Reconfigure image and video processing pipelines

Meiqingx commented 1 year ago

Reconfigure these repositories with specific tasks google_2022 fb_2022

High-level questions necessary to move on to the next steps @SebastianZimmeck @efranklinfowler Your input would be greatly appreciated.

Two options for pipeline design: Slide deck, comments-mode

To wrap up pros and cons based on my knowledge so far:

Individual operations approach (Method 1): 1) allows for a streamlined module to achieve all four tasks of video analysis and customization of parameters for each task 2) more code, more efforts on the part of the users.
AWS CDK approach (Method 2): 1) a one-stop shop for three of the four video analysis tasks, and could be used for image processing too. However, face search needs to be done separately, and less flexibility for users to customize requests. 2) We might be able to modify the original pipeline to make it a one-stop shop for all four video analysis tasks. --> This needs further investigation 3) less efforts for users to get quick results after the initial setup.

Let me know if you have follow-up questions!

efranklinfowler commented 1 year ago

Thanks @Meiqingx!

I can see pros and cons to both, and so I'm genuinely interested to hear what @SebastianZimmeck thinks. Some specific questions that would help me in coming to a decision are as follows: (1) method 1 is more code and effort on the part of users, but also seems straightforward in how to use and modify -- do you agree? (2) method 2 is more hands off, but can anyone take the settings of the S3 and modify them if they want? Or are they locked into the pre-configuration? Finally, (3) can you say a little more about utilization of method 2 -- can anyone can take the settings and use it such that they are responsible for paying for their own processing?

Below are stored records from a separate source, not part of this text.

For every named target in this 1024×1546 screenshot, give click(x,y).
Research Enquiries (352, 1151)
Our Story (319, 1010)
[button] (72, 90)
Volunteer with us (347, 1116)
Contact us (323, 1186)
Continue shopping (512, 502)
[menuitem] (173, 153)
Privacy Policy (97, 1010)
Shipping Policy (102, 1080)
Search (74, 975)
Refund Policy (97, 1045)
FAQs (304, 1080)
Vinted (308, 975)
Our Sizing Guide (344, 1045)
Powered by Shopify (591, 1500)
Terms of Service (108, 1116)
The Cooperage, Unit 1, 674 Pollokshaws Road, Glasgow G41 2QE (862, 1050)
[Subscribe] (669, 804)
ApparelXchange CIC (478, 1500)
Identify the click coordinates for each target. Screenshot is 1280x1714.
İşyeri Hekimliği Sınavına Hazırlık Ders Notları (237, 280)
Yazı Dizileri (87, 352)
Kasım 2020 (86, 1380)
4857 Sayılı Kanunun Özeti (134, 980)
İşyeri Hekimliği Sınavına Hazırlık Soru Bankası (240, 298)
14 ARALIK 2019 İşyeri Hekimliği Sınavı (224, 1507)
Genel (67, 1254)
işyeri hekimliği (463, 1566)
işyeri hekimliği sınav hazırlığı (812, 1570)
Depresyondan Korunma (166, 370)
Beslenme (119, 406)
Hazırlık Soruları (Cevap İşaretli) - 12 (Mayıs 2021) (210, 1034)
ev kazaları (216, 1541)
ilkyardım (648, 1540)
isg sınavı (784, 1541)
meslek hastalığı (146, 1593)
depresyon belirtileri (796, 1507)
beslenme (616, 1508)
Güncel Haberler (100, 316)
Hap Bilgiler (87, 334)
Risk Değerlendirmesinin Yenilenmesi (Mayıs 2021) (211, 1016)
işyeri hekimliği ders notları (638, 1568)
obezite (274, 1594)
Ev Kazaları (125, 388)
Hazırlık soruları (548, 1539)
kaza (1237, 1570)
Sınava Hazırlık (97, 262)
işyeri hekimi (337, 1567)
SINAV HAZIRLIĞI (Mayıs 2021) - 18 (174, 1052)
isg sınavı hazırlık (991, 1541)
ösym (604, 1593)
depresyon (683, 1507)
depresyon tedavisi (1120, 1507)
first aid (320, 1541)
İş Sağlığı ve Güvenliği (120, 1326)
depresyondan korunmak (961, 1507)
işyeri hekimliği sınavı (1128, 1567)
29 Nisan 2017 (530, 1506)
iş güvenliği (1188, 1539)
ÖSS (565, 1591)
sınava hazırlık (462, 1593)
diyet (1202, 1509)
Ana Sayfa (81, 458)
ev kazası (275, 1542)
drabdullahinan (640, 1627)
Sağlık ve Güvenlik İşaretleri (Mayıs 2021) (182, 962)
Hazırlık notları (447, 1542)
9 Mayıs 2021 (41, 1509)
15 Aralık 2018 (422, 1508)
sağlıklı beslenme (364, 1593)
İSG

SebastianZimmeck commented 1 year ago

@SebastianZimmeck @efranklinfowler Your input would be greatly appreciated.

My thoughts at the moment:

Maybe, I can ask, @Meiqingx, is method just an implementation task or a research task? If the former, it seems to me that we could optimize the time and resources we spend using method 2. On the other hand, if method 1 is a research task and if we wanted to publish a paper based on our own custom method, we could go with that.

For method 2, would we just say to people "you need AWS CDK for running this code, and here is is how you set it up" or would we provide the AWS? If the latter, we may have an issue with costs here.

Meiqingx commented 1 year ago

A relevant issue: My thoughts on notebooks versus Object-Oriented-Programming: @SebastianZimmeck @efranklinfowler

I think the most user friendly approach would be to build the basic modules in python objects (classes), and meanwhile provide a notebook for tutorials (example software developed by social scientists: a few object-oriented-programming modules + a tutorial to import and apply them in notebook format)

The current notebooks, to a large extent imo, involve workflows, credentials, python functions, etc. specific to our team's assets and needs. Not as flexible in terms of execution procedures and customized demands. It would not be easy for a fresh user to run them directly (Speaking from someone who had just tried this)
Notebooks as it currently stands also involve a lot of repetition of utility codes

Let me know if I should open a different issue for this

SebastianZimmeck commented 1 year ago

Unassigning @bella-tassone from this issue as she already has enough on here plate (though, feel free to chime in, @bella-tassone).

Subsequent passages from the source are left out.